لَا إِكْرَاهَ فِي الدِّينِ ۖ قَد تَّبَيَّنَ الرُّشْدُ مِنَ الْغَيِّ ۚ فَمَن يَكْفُرْ بِالطَّاغُوتِ وَيُؤْمِن بِاللَّهِ فَقَدِ اسْتَمْسَكَ بِالْعُرْوَةِ الْوُثْقَىٰ لَا انفِصَامَ لَهَا ۗ وَاللَّهُ سَمِيعٌ عَلِيمٌ
Terjemahan dan Tafsir Mendalam: Tidak ada paksaan untuk memasuki agama Islam; sesungguhnya telah jelas jalan yang benar daripada jalan yang sesat. Karena itu barangsiapa yang ingkar kepada Thaghut dan beriman kepada Allah, maka sesungguhnya ia telah berpegang kepada buhul tali yang amat kuat yang tidak akan putus. Dan Allah Maha Mendengar lagi Maha Mengetahui. (QS. Al-Baqarah: 256). Penjelasan mufassir mengenai al-urwatul wutsqa (tali yang sangat kuat) merujuk pada kalimat La ilaha illallah. Syarat utama untuk meraih kekuatan tauhid ini adalah kufr bit-thaghut. Di era kontemporer, thaghut bisa dimaknai sebagai segala sesuatu yang melampaui batas dan memalingkan manusia dari ketaatan kepada Allah, termasuk ideologi sekularisme radikal, konsumerisme akut, dan pemujaan terhadap ego (hawa nafsu). Tanpa menolak thaghut-thaghut modern ini, iman seseorang tidak akan mencapai derajat kemurnian yang kokoh.

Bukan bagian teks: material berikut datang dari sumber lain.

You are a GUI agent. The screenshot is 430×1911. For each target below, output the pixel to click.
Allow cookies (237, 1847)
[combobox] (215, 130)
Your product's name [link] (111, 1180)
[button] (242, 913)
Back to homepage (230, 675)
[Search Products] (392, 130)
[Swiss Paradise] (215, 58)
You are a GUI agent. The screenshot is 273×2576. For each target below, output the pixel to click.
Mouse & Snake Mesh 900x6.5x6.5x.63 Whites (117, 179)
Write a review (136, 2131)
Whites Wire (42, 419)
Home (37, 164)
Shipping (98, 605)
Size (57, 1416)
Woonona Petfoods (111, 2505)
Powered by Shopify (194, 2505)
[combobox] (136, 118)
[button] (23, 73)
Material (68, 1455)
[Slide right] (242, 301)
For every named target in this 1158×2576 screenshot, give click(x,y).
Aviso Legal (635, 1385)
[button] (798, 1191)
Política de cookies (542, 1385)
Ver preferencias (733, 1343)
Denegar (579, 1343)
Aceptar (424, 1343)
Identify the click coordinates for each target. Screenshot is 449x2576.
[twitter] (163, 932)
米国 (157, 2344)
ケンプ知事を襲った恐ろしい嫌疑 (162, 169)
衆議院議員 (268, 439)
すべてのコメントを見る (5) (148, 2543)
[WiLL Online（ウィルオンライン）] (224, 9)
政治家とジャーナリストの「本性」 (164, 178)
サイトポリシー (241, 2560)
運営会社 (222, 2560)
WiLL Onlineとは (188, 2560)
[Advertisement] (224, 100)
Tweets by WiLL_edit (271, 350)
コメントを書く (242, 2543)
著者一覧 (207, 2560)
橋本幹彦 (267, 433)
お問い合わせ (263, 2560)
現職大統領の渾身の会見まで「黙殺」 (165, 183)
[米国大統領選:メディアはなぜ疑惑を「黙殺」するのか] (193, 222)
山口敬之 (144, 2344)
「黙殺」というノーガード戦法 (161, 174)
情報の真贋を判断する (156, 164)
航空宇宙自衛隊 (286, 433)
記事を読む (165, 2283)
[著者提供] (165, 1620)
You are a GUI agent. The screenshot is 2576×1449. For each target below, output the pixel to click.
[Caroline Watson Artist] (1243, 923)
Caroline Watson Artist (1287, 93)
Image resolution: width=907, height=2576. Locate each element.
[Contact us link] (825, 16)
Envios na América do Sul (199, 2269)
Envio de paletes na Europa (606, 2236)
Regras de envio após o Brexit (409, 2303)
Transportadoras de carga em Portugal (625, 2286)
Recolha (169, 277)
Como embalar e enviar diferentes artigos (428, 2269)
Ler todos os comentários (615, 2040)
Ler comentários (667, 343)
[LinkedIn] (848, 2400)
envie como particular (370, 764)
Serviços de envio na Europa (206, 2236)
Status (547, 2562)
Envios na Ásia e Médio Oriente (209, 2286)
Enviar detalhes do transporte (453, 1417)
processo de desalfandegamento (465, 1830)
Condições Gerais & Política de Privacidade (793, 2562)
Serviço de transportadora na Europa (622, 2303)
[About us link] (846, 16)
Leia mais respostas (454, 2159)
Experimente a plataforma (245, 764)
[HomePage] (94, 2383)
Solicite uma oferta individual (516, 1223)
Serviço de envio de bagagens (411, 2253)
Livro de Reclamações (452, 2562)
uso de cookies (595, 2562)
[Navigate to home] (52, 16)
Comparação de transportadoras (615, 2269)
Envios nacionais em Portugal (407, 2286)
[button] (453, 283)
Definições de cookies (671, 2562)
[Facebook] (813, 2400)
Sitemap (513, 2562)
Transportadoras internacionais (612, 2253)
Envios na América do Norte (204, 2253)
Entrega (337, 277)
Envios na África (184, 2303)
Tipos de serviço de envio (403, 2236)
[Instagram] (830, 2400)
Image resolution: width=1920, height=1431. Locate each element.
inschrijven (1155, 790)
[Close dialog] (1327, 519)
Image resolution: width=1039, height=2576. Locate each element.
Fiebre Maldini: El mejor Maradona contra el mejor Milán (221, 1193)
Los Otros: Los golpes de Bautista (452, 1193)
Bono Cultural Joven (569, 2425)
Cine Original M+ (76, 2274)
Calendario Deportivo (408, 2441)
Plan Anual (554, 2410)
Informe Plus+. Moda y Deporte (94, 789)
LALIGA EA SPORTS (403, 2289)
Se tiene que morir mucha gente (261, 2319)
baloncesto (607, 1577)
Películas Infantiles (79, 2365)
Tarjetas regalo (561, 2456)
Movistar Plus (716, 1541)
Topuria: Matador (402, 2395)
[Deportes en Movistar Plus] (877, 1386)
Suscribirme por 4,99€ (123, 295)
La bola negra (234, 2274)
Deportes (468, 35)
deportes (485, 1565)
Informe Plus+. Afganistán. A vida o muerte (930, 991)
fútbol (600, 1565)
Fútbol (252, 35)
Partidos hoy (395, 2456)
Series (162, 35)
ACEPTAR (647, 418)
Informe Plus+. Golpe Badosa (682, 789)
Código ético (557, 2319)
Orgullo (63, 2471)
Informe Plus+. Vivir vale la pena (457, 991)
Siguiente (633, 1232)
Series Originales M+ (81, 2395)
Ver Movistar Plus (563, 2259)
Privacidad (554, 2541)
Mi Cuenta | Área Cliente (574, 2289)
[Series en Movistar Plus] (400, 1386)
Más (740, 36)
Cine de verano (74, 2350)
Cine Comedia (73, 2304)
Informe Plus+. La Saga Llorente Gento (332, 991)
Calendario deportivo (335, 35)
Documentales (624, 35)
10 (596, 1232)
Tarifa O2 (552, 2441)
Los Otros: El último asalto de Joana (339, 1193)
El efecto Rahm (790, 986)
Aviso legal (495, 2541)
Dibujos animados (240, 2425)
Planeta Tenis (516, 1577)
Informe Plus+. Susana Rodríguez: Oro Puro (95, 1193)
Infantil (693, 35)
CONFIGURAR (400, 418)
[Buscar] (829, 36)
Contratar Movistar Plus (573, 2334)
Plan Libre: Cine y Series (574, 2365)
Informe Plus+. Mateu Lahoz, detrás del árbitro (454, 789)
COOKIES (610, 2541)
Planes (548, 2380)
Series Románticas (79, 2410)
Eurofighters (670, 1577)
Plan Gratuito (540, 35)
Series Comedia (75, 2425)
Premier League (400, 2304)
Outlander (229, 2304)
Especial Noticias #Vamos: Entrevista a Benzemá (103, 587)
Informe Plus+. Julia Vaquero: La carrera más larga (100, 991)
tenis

أَلَمْ تَرَ كَيْفَ ضَرَبَ اللَّهُ مَثَلًا كَلِمَةً طَيِّبَةً كَشَجَرَةٍ طَيِّبَةٍ أَصْلُهَا ثَابِتٌ وَفَرْعُهَا فِي السَّمَاءِ تُؤْتِي أُكُلَهَا كُلَّ حِينٍ بِإِذْنِ رَبِّهَا ۗ وَيَضْرِبُ اللَّهُ الْأَمْثَالَ لِلنَّاسِ لَعَلَّهُمْ يَتَذَكَّرُونَ
Terjemahan dan Tafsir Mendalam: Tidakkah kamu perhatikan bagaimana Allah telah membuat perumpamaan kalimat yang baik seperti pohon yang baik, akarnya teguh dan cabangnya menjulang ke langit, pohon itu memberikan buahnya pada setiap musim dengan seizin Tuhannya. Allah membuat perumpamaan-perumpamaan itu untuk manusia supaya mereka selalu ingat. (QS. Ibrahim: 24-25). Kalimat thayyibah dalam ayat ini adalah kalimat Tauhid. Analogi pohon memberikan pelajaran bahwa Tauhid yang benar harus memiliki akar yang menghujam dalam di sanubari (tasdiq), batang yang kokoh dalam identitas, dan cabang yang menghasilkan buah berupa akhlak mulia serta kontribusi positif bagi kemanusiaan. Di tengah badai disrupsi, hanya jiwa yang berakar pada Tauhid yang tidak akan tumbang oleh krisis identitas atau tekanan mental, karena ia memiliki sandaran transendental yang tidak terbatas.